Trends in bankruptcy—are IVAs here to stay?
Recent statistics from the Insolvency Service show that the number of corporate insolvencies has continued to decline, but what do the figures tell us about the future of personal insolvencies in England and Wales? Stephen Leslie, a senior associate in the restructuring and insolvency team at Shoosmiths LLP, considers the issue.

Original news

Press Release: Official statistics on insolvencies in England and Wales for the period April to June 2014

While company liquidations have decreased, the number of people who became insolvent in England and Wales increased when compared with April to June 2013. This has been attributed to an increase of one-fifth in the number of individual voluntary arrangements, while the number of bankruptcies and debt relief orders decreased.

So does that mean that more people are now going bankrupt?

Put simply, no. The number of bankruptcies decreased from Q1 2014, and were down 15.9% on Q2 2013. The number of debt relief orders (DROs) increased nearly 7% from Q1 2014, but was still 1.8% down from Q2 2013.
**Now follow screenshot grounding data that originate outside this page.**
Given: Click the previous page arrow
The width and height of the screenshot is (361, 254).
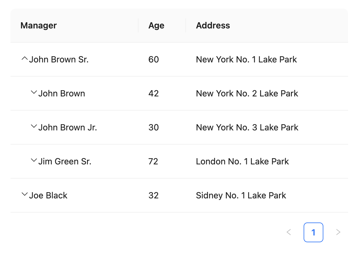Looking at the screenshot, I should point(289,232).
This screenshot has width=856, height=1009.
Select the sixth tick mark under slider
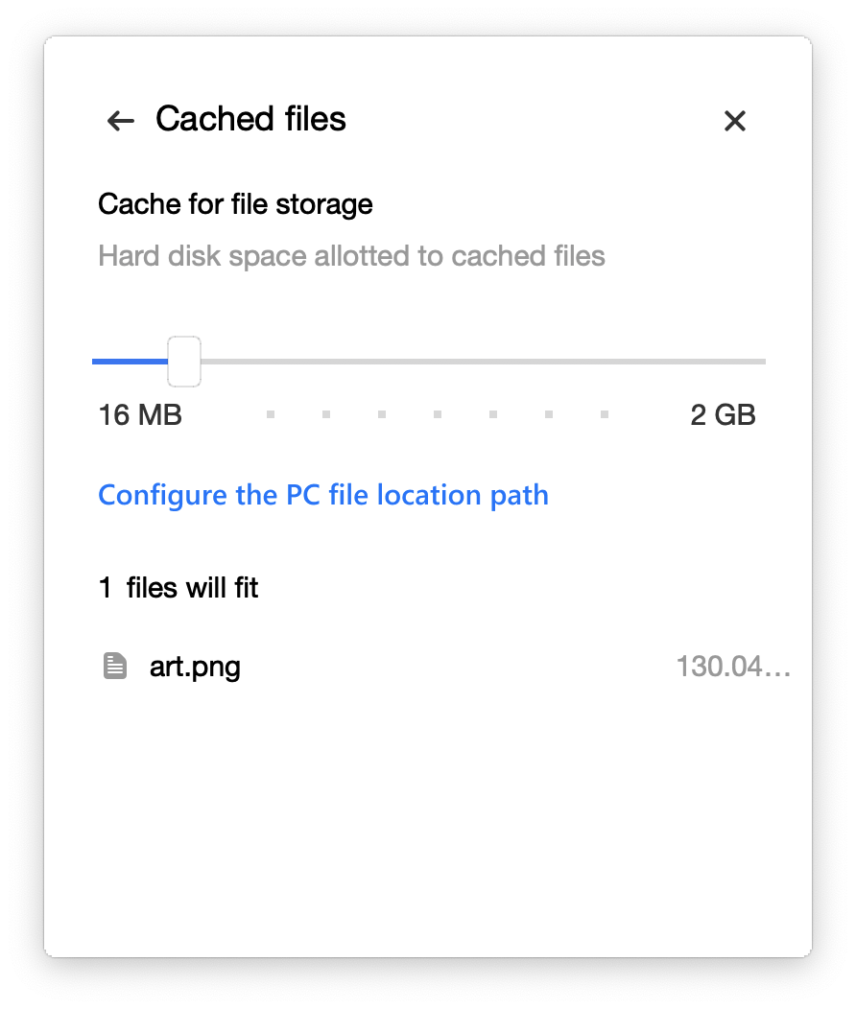point(549,414)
That, therefore, leaves individual voluntary arrangements (IVAs), which saw an increase of 14.6% on Q1 2014, and are up 20.3% on Q2 2013. These increases were sufficient to increase the overall number of people who have become insolvent.

The increase of 20.3% in the number of IVAs from Q2 2013 is represented by 2,455 IVAs. The total number of IVAs in Q2 2014 (14,571) was the highest number of any quarter since they were introduced in 1987.

So why have the number of IVAs increased?

What the statistics do not say is whether the number of IVA proposals put forward by debtors has increased, or whether the rate of approval of IVA proposals has increased, or both.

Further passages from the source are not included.